── Provided records ──
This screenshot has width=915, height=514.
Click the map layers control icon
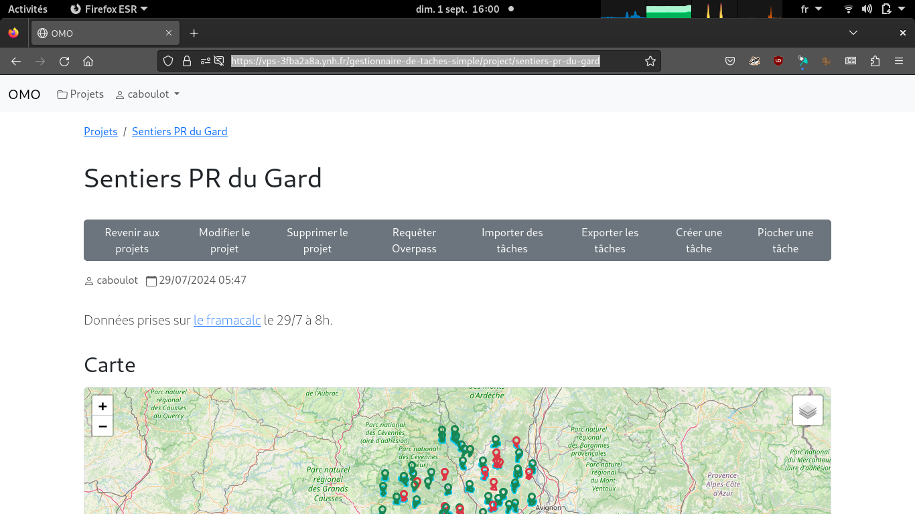pyautogui.click(x=807, y=410)
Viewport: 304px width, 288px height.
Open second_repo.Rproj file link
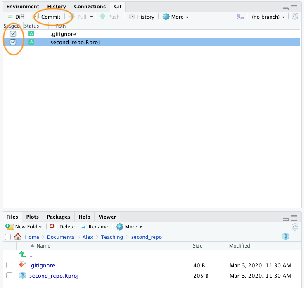(x=54, y=276)
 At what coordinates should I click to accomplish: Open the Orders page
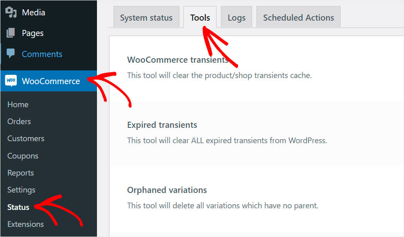click(19, 121)
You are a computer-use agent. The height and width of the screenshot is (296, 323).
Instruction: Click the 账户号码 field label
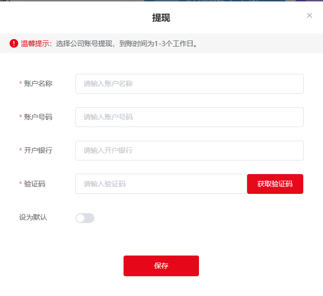pyautogui.click(x=38, y=117)
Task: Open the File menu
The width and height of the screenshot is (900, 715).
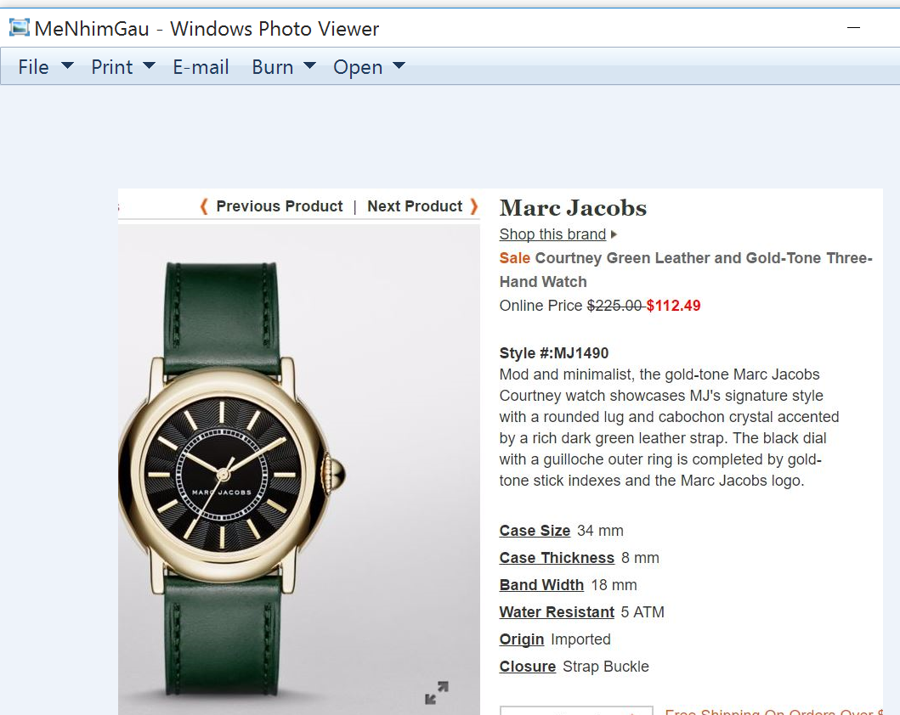Action: [x=33, y=67]

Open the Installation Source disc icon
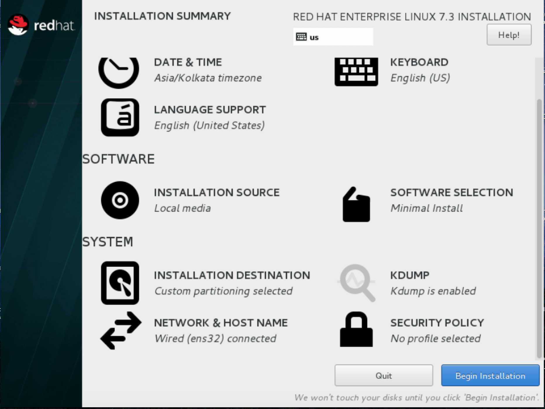pos(120,200)
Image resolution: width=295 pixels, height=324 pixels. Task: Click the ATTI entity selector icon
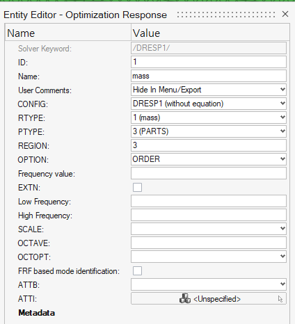185,298
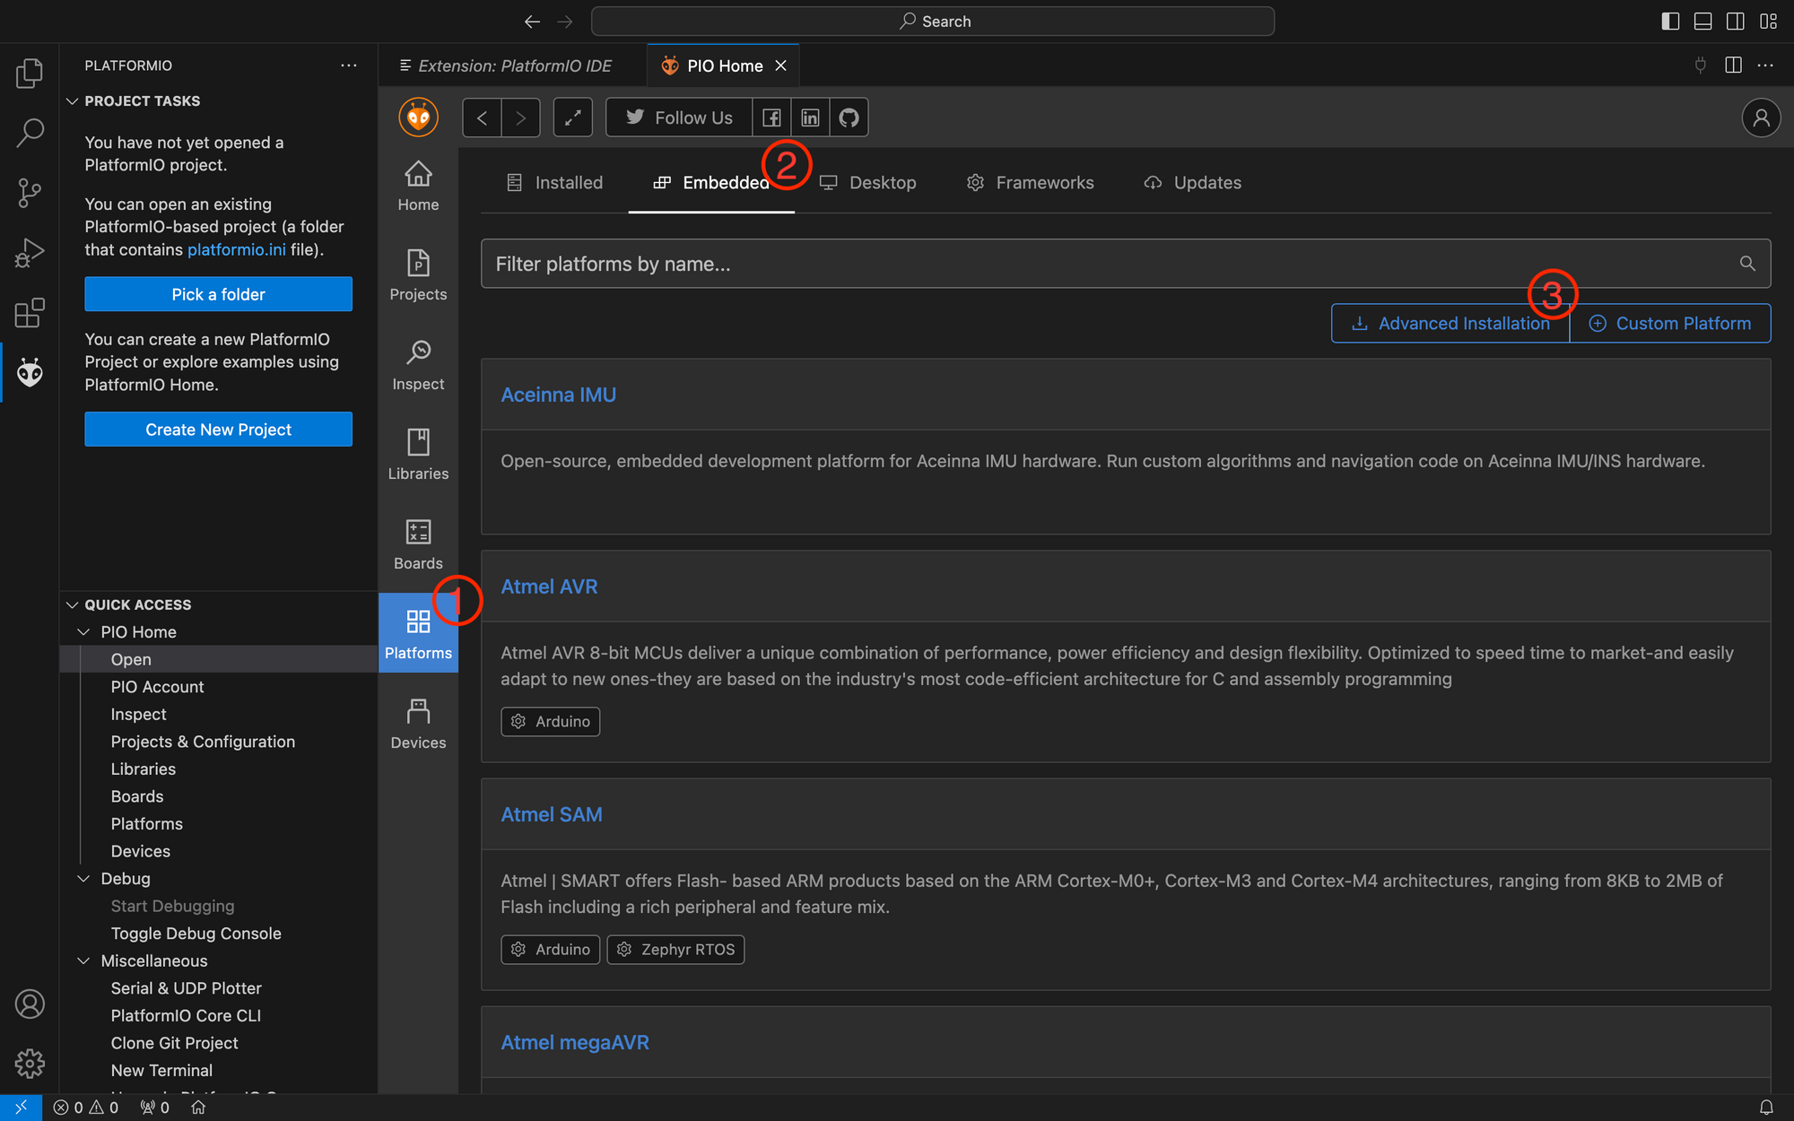Click the Libraries icon in sidebar
The image size is (1794, 1121).
pos(419,452)
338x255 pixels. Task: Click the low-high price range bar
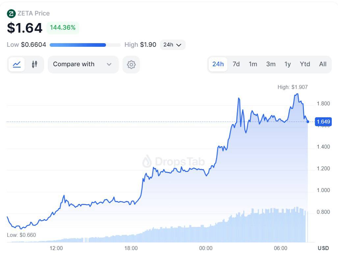click(x=85, y=45)
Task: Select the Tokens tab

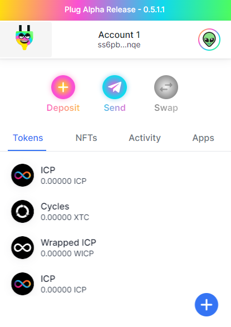Action: point(28,138)
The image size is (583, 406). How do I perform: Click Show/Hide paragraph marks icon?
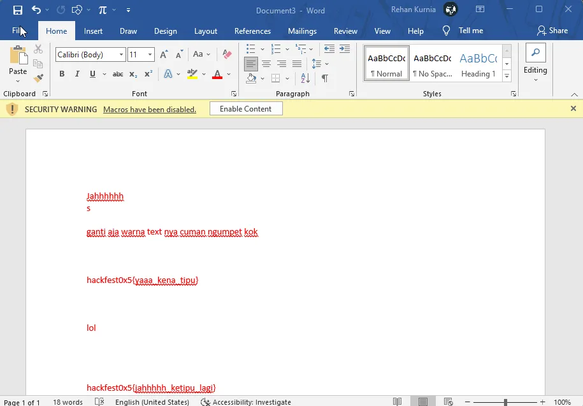point(324,78)
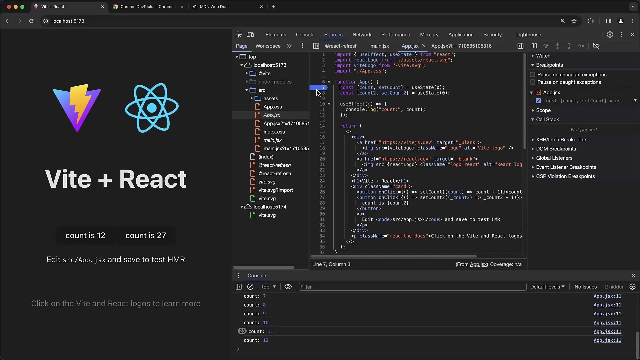
Task: Click the step-over debugger icon
Action: [x=546, y=46]
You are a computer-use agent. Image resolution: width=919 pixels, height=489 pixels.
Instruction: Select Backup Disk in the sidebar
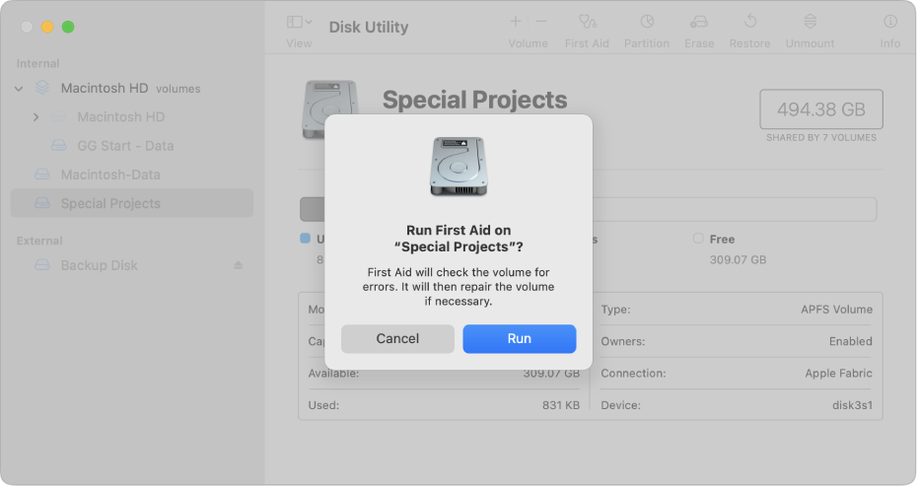pyautogui.click(x=99, y=266)
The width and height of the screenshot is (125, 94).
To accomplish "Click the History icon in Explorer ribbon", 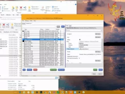I will [x=48, y=11].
───
#### [Required work]
Work through the material above and count the lines that contain the word "agent". Only the number is to be given.

#### [Response area]
2